FivePoint Amphitheatre
- Interactive map of FivePoint Amphitheatre
- Location: 14800 Chinon Irvine, California, U.S.
- Coordinates: 33°39′28″N 117°43′47″W﻿ / ﻿33.657698°N 117.729677°W
- Owner: FivePoint Holdings, LLC
- Operator: Live Nation
- Seating type: Reserved seating, standing room
- Capacity: 12,280
- Type: Amphitheatre

Construction
- Opened: October 5, 2017
- Closed: October 21, 2023

= FivePoint Amphitheatre =

Former concert venue in Irvine, California

FivePoint Amphitheatre was an amphitheatre at the Orange County Great Park in Irvine, California. It opened in 2017 as a replacement for the defunct Irvine Meadows Amphitheatre. With 6,500 bleacher seats, 280 VIP seats, and an approximate 5,500 standing room spaces, it was the largest amphitheatre in Orange County by overall capacity and second-largest in seated capacity, only behind the Pacific Amphitheatre in Costa Mesa. The site is owned by real estate development group FivePoint and was operated by Los Angeles–based concert promoter Live Nation. The facility consisted of three temporary bleacher sections and a temporary stage with future plans to establish a more permanent amphitheatre on the Great Park premises.

From its opening in October 2017, FivePoint Amphitheatre served as one of Orange County's major outdoor concert venues with many musicians, bands, and performers making tour stops there.

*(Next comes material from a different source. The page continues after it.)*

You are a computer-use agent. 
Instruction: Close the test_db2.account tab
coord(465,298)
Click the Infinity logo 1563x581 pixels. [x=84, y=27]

On October 21, 2023, the FivePoint Amphitheatre permanently closed after six years of operation.

==History==
The current site of the Orange County Great Park originated as Marine Corps Air Station (MCAS) El Toro, a military air base that operated from 1942 to 1999. In 2016, the Irvine Company decided not to renew Live Nation's lease at the Irvine Meadows Amphitheatre, meaning that the 35-year-old venue would permanently close and face demolition to make way for housing developments. In early 2017, Live Nation partnered with Great Park developer FivePoint to establish a temporary venue on its property by the end of the year. A site was selected for development near the end of the former MCAS El Toro runway 34L. On March 14, the Irvine city council unanimously approved the project. The amphitheatre was originally scheduled to open on August 26 with local bands Young the Giant and Cold War Kids, but the inaugural concert was postponed to October 5. The concert went on as planned on October 5, officially opening the venue.

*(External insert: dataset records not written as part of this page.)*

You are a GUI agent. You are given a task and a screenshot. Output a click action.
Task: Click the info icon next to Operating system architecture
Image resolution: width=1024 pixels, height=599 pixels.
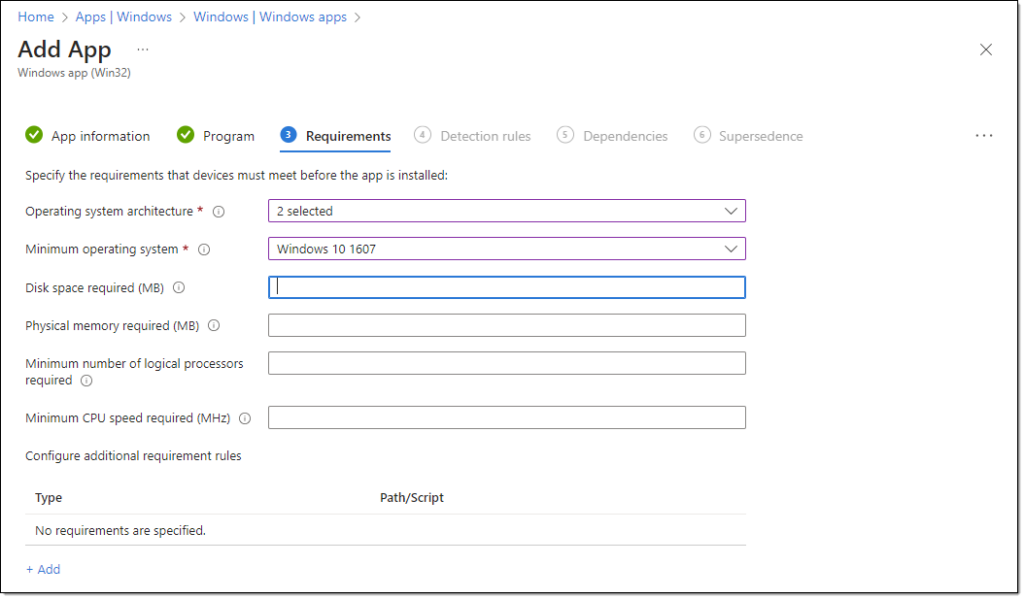(x=216, y=211)
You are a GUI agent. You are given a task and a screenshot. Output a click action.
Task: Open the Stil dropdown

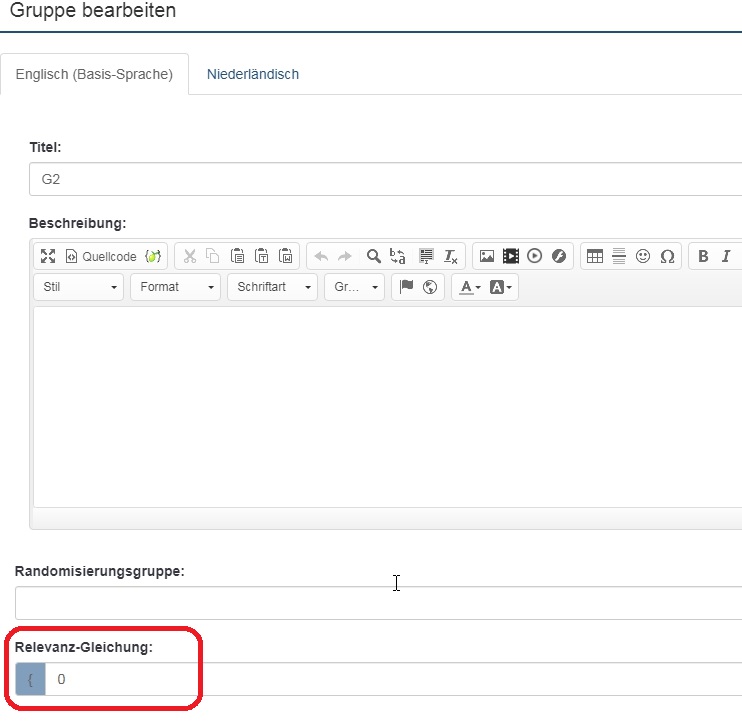point(79,287)
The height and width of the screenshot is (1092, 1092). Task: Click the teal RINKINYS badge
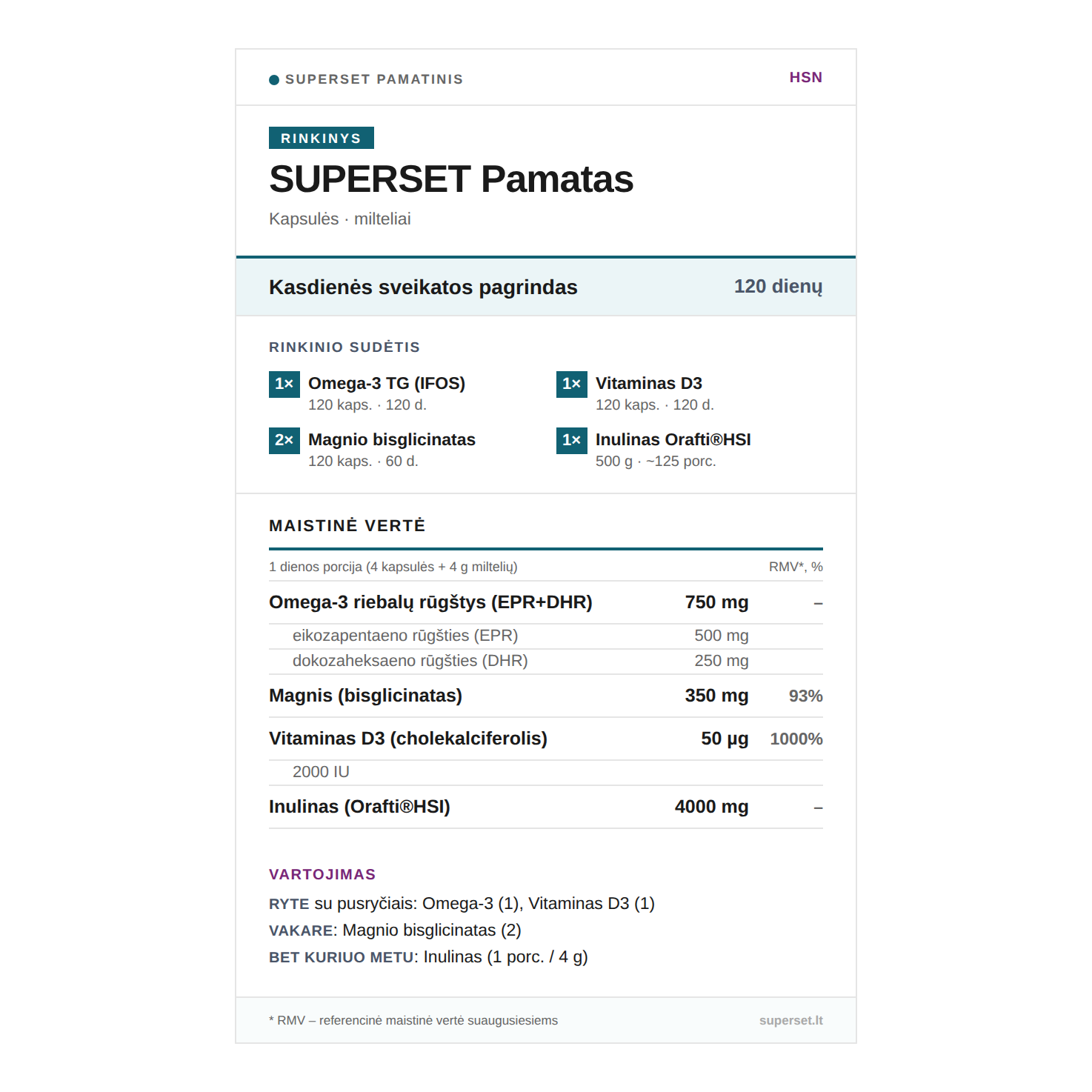point(321,139)
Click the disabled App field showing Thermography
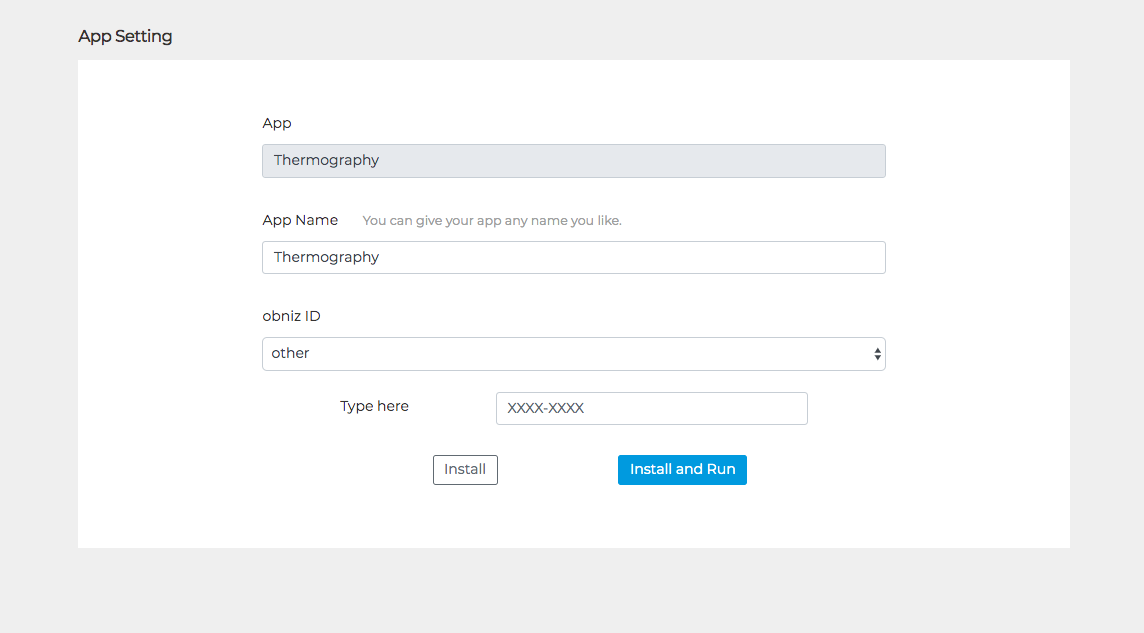 pos(573,161)
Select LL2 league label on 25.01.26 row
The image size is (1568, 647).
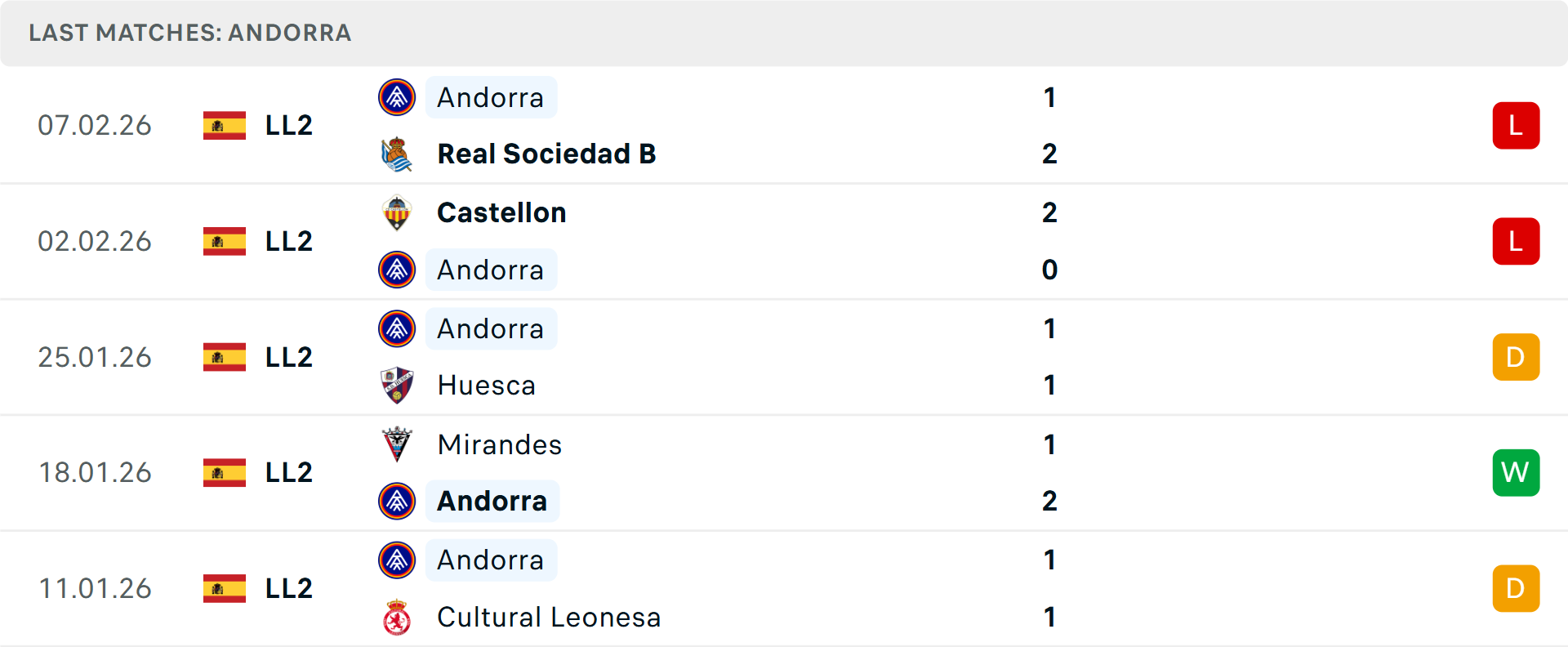(289, 357)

On October 21, 2023, Live Nation announced the FivePoint Amphitheatre would permanently close after the Zac Brown Band event of the same night. The promoter has hoped after the closure of the amphitheatre they would develop and construct a new permanent concert amphitheatre consisting of 14,000 seating within the center of the Great Park area. The city of Irvine ended its partnership with Live Nation to rule out any future development and negotiations in July 2023, citing the proposed size of the venue, noise, and safety concerns. The area of the former amphitheatre will become residential development.

On June 14, 2024, the city of Irvine has opened another temporary amphitheater, Great Park Live, while the city constructs a larger, permanent amphitheater slated to be open in 2027.